### WHAT THIS TASK INVOLVES:
In the entries that follow, find every line containing "agent" and copy it.

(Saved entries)

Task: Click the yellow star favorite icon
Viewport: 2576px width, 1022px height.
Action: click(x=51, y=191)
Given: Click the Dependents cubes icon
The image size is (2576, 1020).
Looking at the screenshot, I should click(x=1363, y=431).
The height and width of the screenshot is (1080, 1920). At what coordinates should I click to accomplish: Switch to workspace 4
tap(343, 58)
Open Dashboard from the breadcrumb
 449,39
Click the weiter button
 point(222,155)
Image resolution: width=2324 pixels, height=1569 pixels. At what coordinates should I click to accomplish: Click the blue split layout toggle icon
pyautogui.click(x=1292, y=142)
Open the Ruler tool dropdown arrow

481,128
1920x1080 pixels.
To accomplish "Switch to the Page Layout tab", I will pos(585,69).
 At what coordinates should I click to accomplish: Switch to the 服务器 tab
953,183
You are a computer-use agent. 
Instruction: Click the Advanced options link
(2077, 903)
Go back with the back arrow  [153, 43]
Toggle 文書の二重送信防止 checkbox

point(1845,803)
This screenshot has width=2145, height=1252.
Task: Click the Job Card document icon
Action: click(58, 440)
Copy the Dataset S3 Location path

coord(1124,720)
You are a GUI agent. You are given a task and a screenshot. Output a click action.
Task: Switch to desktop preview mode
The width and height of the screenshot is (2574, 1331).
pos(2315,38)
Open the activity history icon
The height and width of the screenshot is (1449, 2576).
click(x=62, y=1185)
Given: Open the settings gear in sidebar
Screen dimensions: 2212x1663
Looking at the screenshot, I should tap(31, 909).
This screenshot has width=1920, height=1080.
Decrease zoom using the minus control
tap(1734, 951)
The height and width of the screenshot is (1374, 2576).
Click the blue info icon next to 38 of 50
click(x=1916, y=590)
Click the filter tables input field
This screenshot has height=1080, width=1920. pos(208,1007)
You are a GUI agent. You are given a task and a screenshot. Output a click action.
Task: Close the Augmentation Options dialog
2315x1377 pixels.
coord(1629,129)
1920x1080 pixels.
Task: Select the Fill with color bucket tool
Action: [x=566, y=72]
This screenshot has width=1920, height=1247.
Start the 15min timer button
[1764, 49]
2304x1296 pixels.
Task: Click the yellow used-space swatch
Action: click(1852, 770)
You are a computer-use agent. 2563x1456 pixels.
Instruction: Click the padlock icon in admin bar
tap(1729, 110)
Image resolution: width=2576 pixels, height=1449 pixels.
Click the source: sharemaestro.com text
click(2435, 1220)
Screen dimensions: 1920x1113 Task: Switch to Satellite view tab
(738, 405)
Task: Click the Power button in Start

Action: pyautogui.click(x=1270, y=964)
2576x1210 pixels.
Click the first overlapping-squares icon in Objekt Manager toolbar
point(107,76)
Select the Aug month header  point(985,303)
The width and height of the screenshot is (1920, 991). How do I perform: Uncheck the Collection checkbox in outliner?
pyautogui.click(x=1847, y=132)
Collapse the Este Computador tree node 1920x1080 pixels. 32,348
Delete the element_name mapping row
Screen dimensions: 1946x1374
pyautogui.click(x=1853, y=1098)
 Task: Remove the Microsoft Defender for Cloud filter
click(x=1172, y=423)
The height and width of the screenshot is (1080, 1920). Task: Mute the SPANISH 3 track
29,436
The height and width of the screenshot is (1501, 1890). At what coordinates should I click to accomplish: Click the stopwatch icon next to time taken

### SOLUTION TO THIS PROBLEM:
You are a computer-use agent. 
You are a GUI agent. You are given a task and a screenshot. Output a click action.
You are a GUI agent. You are given a task and a screenshot. Output a click action.
You are a computer-use agent. 2563x1456 pixels.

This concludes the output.